*** Listed records ***
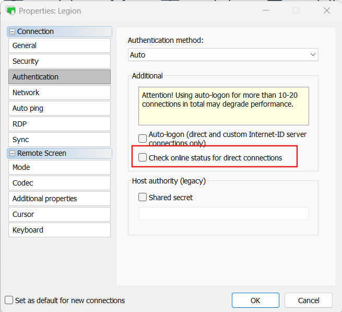342x312 pixels.
Task: Click the Properties window app icon
Action: [x=10, y=10]
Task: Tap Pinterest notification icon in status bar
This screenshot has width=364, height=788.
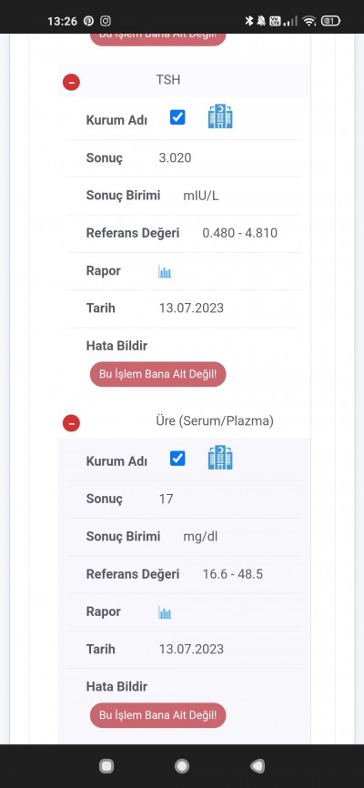Action: click(x=88, y=21)
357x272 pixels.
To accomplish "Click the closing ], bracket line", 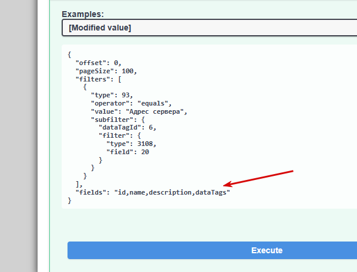I will [x=79, y=184].
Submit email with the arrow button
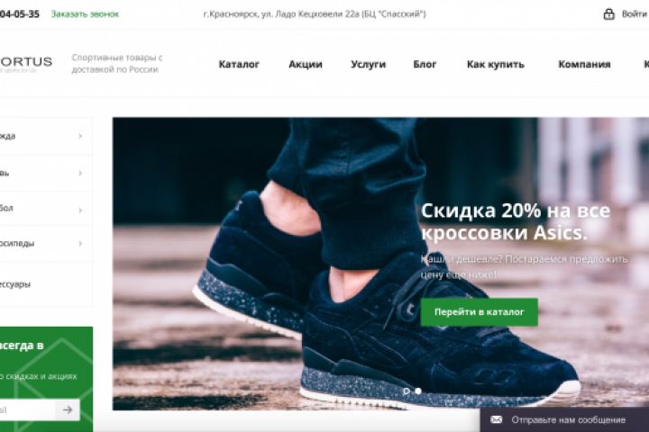Screen dimensions: 649x432 [68, 410]
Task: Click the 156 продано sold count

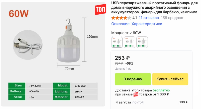Action: [x=172, y=18]
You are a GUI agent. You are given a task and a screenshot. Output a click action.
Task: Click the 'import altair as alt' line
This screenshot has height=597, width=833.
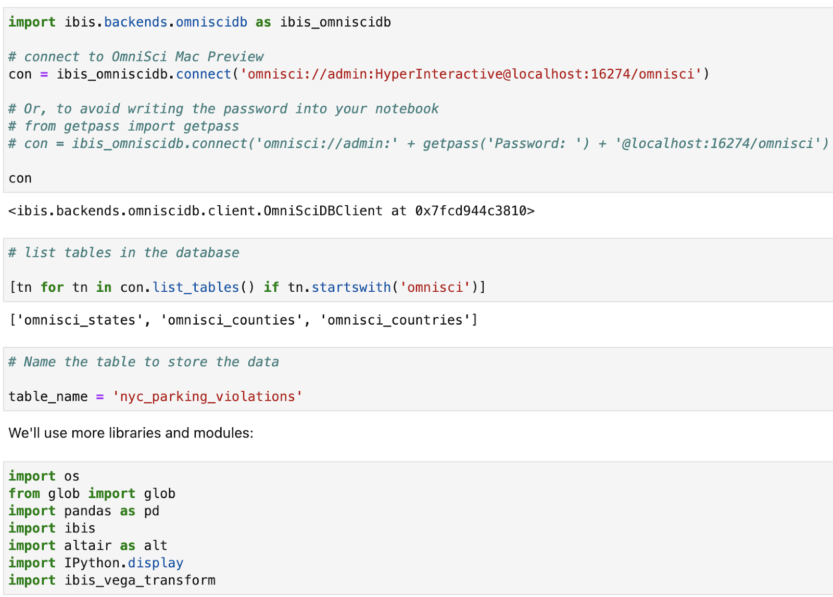88,546
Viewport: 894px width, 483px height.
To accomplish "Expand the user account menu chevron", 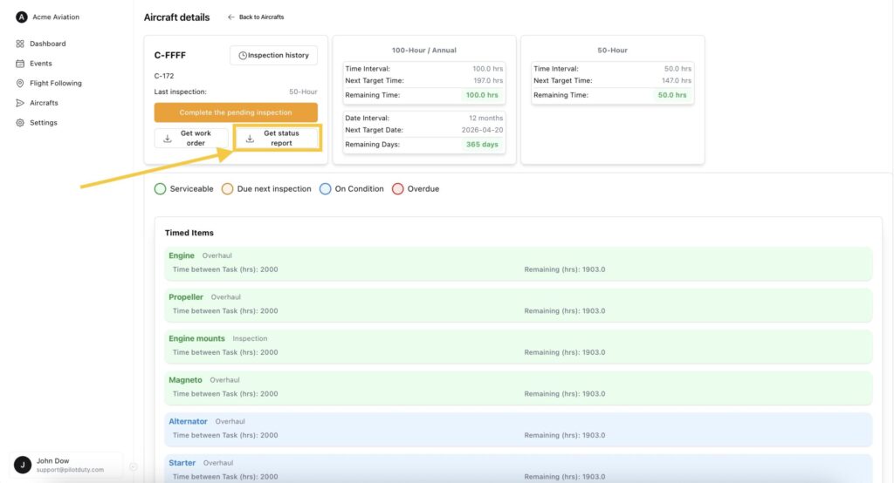I will 133,466.
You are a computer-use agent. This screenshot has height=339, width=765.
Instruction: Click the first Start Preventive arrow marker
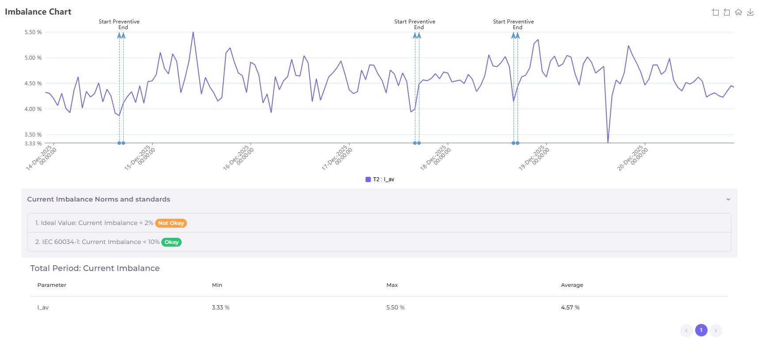coord(119,35)

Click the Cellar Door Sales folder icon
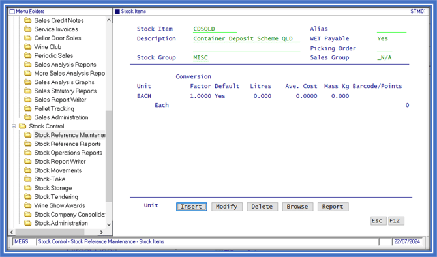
*** End of Listed records ***
> What you have to do
The result should be every line that contains "agent", copied from the entries.

> Result
You are a GUI agent. You are given a task and a screenshot. Output a click action.
You are a computer-use agent. This screenshot has height=339, width=765.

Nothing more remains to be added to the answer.